_Records_.
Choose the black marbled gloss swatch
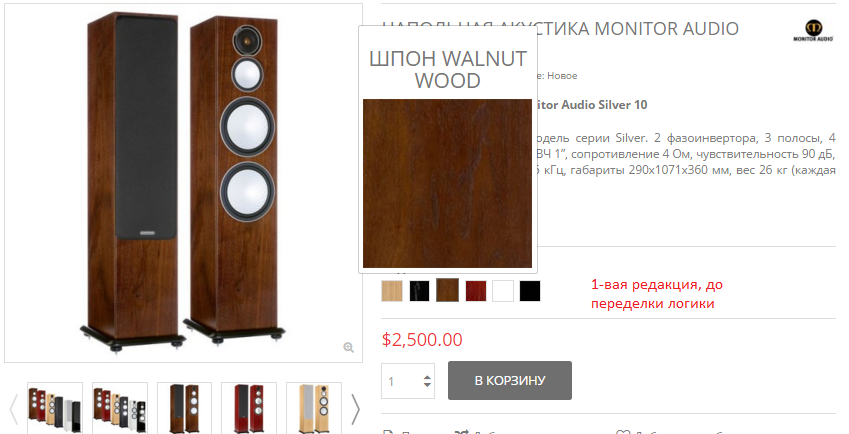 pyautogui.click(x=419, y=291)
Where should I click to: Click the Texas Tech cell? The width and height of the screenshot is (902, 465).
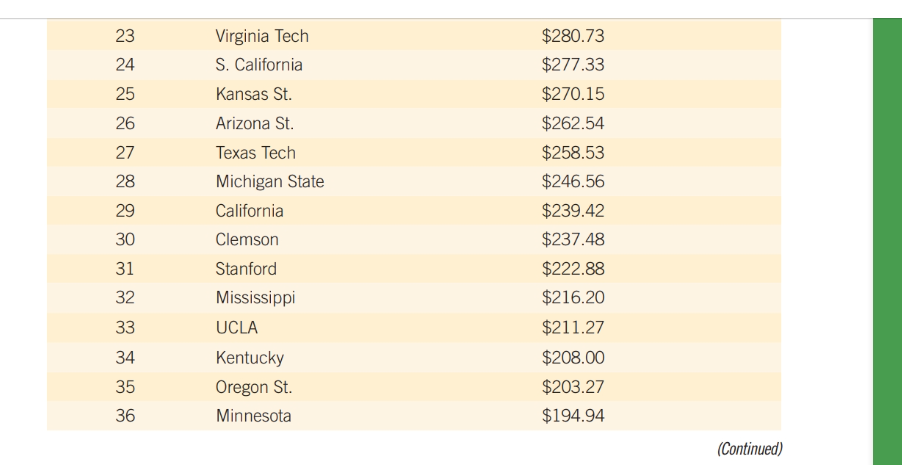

--

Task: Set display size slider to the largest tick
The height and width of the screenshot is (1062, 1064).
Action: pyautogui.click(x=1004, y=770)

_Aim of the task_. Lay out the lines from the one containing "Task: Set display" through the one containing "Action: pyautogui.click(x=1004, y=770)", inclusive, as a JSON list of strings with one string per line and blank lines omitted.

_Final result_.
[
  "Task: Set display size slider to the largest tick",
  "The height and width of the screenshot is (1062, 1064).",
  "Action: pyautogui.click(x=1004, y=770)"
]